I've hired (short-term) programmers to assist on my research several times. Each time, I've paid from my own money. Even assuming I could have used grant money, it would have been too difficult. And, long story short, there was no good option that involved giving funds to my lab so they could do the hire properly.

Possibly scarier: the federal government and national lab system has not identical, but very similar barriers.

Can confirm. I almost took a job with the federal government early in my career but passed because I could get paid more with less bullshit elsewhere (e.g. no strict dress code).

Jeff, are they working to reduce existential risk?  If so, this it totally the kind of thing that BERI supports :)

This makes it sound like if I am a good programmer and I want to help people out (and not get paid market rate, and not get job security), I should find lots of unusually good opportunities within academia. Do you think that's the case? If so, do you have any suggestions for how to find them? I have zero experience with any university ever.

My guess (from outside the system) is that great opportunities for high impact exist, but the search costs are going to be really high, and academics don't have a lot of incentive to make the best opportunities legibly better/more prominent than mediocre ones. 

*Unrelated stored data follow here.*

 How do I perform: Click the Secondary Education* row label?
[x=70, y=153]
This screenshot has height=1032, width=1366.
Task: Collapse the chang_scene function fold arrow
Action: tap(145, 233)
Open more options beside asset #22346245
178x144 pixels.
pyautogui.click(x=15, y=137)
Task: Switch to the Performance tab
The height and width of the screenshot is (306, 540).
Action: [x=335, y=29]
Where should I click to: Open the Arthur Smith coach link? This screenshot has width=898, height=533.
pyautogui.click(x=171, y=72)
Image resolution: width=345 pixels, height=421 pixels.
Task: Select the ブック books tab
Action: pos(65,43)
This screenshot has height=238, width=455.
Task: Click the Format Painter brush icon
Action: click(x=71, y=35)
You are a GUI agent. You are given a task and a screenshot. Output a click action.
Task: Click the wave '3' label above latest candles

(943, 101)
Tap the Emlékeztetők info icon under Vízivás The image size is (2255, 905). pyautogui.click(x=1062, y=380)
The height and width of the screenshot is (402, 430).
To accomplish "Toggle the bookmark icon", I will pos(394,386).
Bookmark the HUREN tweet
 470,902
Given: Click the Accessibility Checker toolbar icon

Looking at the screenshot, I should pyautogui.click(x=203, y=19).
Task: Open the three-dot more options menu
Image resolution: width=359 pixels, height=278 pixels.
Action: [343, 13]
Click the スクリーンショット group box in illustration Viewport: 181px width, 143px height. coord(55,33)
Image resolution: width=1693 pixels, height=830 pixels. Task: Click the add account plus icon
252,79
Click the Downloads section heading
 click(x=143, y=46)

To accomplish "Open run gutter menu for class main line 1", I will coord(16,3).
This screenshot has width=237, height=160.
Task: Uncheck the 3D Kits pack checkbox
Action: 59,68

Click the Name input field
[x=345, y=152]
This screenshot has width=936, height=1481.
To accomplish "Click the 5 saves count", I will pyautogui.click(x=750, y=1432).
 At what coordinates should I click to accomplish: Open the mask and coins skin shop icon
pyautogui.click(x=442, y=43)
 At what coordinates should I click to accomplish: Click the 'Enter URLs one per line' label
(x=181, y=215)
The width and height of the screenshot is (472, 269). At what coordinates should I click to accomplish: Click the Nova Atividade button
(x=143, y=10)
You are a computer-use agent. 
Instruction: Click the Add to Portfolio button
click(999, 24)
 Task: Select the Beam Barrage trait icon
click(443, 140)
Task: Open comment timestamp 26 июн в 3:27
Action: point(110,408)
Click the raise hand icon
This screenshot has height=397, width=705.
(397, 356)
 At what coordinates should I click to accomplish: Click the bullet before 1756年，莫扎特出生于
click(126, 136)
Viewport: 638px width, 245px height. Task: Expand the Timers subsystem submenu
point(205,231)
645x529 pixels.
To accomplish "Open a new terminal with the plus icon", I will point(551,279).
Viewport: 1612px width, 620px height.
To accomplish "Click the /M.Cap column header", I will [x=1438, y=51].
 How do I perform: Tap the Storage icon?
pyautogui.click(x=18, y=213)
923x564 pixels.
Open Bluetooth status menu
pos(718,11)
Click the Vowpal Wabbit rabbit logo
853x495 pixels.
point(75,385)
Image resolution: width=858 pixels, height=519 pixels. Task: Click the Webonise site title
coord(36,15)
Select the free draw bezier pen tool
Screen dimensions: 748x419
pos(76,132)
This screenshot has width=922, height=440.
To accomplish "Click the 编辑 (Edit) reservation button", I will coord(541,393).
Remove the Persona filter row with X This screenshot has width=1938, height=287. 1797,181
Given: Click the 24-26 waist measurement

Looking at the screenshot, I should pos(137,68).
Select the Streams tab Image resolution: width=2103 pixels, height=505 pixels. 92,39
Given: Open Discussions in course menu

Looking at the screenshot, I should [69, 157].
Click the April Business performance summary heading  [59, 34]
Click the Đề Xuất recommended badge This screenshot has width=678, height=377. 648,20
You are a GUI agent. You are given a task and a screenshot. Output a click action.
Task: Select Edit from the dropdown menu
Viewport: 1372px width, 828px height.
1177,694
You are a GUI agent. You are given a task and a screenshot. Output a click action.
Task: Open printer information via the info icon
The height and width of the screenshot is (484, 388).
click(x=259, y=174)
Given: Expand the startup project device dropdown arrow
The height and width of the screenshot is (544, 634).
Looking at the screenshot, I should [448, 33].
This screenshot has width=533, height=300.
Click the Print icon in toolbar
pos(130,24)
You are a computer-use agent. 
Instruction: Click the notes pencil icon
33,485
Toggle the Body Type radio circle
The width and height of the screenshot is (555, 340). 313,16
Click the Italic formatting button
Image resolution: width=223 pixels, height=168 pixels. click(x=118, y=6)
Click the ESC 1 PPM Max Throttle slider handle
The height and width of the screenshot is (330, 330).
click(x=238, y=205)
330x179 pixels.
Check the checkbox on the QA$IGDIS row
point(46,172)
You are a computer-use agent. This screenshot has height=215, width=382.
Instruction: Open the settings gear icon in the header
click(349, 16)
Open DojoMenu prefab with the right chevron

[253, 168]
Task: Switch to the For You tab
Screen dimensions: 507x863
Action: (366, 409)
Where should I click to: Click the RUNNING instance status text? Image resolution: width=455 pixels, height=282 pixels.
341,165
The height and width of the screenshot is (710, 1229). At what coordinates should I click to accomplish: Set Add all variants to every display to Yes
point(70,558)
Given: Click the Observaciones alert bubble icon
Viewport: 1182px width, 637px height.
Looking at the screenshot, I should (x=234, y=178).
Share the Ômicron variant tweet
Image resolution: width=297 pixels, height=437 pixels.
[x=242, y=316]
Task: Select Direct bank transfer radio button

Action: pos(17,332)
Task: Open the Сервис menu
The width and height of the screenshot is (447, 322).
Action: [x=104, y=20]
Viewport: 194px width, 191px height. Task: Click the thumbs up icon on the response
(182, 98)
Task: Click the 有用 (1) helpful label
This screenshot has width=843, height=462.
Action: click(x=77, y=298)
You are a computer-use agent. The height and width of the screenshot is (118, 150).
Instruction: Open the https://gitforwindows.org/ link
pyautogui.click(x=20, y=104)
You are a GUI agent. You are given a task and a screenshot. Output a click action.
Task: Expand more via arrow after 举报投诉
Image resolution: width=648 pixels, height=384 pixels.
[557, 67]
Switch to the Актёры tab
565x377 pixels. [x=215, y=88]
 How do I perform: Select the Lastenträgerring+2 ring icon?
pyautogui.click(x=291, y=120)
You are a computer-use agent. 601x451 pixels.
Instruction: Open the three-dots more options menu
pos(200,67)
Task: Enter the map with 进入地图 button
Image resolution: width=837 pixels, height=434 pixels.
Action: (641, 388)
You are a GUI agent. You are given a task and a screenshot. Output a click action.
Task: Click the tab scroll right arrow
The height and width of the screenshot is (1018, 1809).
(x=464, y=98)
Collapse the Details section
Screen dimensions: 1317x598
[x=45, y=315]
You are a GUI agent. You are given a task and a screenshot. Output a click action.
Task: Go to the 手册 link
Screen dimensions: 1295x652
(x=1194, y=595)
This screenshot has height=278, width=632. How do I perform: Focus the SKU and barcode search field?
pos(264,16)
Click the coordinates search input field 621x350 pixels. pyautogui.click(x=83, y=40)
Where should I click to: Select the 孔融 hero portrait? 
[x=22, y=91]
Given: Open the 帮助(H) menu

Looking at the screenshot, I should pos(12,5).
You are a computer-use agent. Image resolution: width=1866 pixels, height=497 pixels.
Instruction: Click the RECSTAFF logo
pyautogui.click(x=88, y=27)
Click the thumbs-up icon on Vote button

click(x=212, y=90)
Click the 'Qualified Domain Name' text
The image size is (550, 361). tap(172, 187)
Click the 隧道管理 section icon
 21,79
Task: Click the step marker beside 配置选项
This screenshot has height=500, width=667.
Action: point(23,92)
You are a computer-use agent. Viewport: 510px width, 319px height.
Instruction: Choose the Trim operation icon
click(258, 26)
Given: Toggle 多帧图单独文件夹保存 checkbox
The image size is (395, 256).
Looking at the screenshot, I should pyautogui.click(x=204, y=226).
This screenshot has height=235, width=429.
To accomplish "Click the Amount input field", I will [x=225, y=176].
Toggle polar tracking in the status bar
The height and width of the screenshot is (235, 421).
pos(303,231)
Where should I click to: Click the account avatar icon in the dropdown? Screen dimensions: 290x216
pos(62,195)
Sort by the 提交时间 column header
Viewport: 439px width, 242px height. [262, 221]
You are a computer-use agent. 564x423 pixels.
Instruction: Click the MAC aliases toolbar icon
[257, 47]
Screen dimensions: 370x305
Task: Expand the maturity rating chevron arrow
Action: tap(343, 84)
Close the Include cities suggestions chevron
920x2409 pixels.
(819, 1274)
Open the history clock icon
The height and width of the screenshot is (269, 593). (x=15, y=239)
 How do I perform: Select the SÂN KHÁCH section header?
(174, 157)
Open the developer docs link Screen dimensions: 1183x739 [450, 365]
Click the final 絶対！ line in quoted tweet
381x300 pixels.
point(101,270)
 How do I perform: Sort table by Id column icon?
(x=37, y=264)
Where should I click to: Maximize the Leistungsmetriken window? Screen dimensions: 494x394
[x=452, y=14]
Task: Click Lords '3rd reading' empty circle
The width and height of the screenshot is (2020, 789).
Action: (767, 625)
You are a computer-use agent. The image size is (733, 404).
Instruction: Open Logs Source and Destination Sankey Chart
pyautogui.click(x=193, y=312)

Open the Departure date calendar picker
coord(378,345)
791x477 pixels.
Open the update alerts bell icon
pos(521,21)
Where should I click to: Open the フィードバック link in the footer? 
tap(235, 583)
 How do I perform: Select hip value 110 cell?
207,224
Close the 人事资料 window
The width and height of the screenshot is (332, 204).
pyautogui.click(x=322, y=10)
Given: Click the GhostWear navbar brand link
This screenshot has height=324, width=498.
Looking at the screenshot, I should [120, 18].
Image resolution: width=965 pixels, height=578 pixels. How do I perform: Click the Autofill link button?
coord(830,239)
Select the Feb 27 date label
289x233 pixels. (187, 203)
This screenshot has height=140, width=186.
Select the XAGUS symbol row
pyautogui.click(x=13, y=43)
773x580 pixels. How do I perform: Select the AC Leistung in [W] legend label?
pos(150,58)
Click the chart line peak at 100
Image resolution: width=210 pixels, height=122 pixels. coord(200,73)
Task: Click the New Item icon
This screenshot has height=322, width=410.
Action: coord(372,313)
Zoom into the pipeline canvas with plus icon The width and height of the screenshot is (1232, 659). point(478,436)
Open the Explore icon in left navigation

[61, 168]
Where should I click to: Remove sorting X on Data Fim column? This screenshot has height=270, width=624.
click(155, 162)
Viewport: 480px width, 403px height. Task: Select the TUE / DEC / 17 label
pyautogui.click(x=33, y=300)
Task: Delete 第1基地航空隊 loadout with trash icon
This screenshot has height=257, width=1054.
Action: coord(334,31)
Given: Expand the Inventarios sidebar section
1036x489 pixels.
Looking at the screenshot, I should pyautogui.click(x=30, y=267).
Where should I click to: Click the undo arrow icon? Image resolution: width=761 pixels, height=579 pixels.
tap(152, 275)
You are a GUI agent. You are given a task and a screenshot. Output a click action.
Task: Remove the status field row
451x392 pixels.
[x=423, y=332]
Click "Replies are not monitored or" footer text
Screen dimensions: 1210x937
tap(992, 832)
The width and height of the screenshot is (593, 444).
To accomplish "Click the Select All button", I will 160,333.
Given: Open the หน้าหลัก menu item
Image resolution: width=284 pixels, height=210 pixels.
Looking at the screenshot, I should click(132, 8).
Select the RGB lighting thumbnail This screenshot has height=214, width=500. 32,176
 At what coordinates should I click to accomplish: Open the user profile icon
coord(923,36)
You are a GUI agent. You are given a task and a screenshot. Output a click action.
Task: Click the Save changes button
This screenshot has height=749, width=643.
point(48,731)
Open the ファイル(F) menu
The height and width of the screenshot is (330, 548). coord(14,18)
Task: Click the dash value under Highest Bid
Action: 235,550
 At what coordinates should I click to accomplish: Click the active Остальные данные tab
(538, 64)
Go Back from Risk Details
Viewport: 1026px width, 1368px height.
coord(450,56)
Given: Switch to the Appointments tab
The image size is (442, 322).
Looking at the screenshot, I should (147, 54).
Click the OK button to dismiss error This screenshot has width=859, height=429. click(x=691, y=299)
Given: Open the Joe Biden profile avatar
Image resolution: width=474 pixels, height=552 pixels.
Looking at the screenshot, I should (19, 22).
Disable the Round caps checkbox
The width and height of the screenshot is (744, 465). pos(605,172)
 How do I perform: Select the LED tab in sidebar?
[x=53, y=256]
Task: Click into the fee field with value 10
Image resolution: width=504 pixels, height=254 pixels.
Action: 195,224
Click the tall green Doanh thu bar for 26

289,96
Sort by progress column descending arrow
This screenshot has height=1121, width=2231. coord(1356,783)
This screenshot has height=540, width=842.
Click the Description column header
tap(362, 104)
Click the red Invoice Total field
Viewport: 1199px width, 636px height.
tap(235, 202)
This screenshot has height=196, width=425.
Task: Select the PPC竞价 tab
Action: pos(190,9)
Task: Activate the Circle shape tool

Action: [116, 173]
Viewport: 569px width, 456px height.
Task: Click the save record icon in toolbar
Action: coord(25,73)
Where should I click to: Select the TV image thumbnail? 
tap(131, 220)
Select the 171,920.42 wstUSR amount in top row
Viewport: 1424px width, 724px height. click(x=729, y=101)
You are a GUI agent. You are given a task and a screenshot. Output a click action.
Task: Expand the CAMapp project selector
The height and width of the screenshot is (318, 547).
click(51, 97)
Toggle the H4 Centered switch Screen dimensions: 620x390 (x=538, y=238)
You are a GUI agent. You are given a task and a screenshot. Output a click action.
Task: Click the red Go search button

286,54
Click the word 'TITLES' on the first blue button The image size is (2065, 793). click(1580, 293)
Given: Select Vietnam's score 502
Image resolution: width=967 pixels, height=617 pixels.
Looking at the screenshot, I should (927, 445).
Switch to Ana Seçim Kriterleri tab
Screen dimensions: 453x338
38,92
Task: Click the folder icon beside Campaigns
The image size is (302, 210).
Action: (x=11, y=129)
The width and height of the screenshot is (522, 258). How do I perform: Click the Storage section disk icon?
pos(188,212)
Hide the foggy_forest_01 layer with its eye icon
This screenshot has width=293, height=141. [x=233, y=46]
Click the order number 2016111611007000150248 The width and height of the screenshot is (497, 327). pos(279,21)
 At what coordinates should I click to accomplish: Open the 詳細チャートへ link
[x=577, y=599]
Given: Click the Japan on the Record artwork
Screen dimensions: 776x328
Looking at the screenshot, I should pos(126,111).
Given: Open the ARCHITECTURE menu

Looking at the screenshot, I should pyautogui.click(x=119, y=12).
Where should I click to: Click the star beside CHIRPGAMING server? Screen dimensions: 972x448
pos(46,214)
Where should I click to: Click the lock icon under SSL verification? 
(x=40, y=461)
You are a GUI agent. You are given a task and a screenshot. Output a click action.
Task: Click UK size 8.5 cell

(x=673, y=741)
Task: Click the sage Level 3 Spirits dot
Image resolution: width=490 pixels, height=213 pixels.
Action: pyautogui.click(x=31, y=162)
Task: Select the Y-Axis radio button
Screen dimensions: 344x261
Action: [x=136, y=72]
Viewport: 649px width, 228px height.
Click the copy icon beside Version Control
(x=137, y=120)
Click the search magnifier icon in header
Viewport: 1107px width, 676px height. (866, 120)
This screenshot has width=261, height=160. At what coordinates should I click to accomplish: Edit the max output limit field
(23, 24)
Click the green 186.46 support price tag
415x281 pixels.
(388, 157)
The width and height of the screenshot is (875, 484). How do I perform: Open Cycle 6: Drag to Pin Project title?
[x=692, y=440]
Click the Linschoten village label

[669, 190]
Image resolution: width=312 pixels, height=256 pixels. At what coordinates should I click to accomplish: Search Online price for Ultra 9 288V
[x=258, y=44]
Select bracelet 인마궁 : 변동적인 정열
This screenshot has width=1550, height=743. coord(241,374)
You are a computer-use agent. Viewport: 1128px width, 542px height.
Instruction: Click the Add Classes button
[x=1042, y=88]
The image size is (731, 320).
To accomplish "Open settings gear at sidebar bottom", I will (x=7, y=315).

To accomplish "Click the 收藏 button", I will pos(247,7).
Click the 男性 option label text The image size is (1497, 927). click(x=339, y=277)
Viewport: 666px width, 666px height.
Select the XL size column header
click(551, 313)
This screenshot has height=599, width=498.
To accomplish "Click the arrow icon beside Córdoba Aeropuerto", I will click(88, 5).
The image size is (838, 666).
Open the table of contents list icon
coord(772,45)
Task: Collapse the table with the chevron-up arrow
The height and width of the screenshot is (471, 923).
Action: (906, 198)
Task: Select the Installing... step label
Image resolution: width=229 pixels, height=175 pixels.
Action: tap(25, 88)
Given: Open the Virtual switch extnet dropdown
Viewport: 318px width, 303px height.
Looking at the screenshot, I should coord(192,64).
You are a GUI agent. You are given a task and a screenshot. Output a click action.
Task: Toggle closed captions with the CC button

In my experience there are lots of things in academia that would be improved by someone writing software, but even below market rate there often isn’t any money for it. Funding agencies are (at least in the US) weirdly uninterested in funding software development unless it’s done by someone with the title “grad student” or perhaps “postdoc”. That’s not to say opportunities don’t exist, but the market failure goes deeper than being unwilling to pay market rate.

I think this might be an overstatement. It's true that NSF tends not to fund developers, but in ML the NSF is only one of many funders (lots of faculty have grants from industry partnerships, for instance).

Ah this is a good point! I’m thinking more of physics, which has much more centralized funding provided by a few actors (and where I see tons of low-hanging fruit if only some full-time SWE’s could be hired). In other fields YMMV.

Can't you just use grad students?

Grad students are training to become independent researchers. They have the jobs of conducting research (which in most fields is mostly not coding), giving presentations, writing, making figures, reading papers, and taking and teaching classes. Their career and skillset is rarely aligned with long-term maintenance of a software project; usually, they'd be sacrificing their career to build tools for the lab.

Many grad students go into the free market later anyway so there should be some that fit.

I would expect grad students to have very little experience and you could hire people with similar levels of experience (junior engineers) with normal university wages.

Grad students are paid in prestige, research experience, and other forms of career capital, as well as mission, rather than just $s. Even so, arguably many of them are quite underpaid (when many of the EAs I know who have no intrinsic love of the academic life are considering grad school, they think of it as a sacrifice for future impact).

In comparison, software engineers for academia are only paid in $s, plus mission, plus (substantially less) prestige. So paying junior engineers the equivalent to a grad student is quite a raw deal in comparison.

Exactly. The incentives are not there to invest in becoming a decent developer.

In some places, this would lead to indirect hiring - rather than recruiting individuals, use an agency or contracting firm.  Contract limits are likely much higher than salary limits, at least for grant-funded work.

Do you have a link to the job posting?

Sharing the link would disclose who I was talking to, sorry!

I wonder if using the title research software engineer, posting on RSE job boards, networking in their communities, adhering to their norms, might help with matching. Idle/uninformed speculation; I only have become aware of the self-identified field/title in the last year, and gather it is only about 10 years old.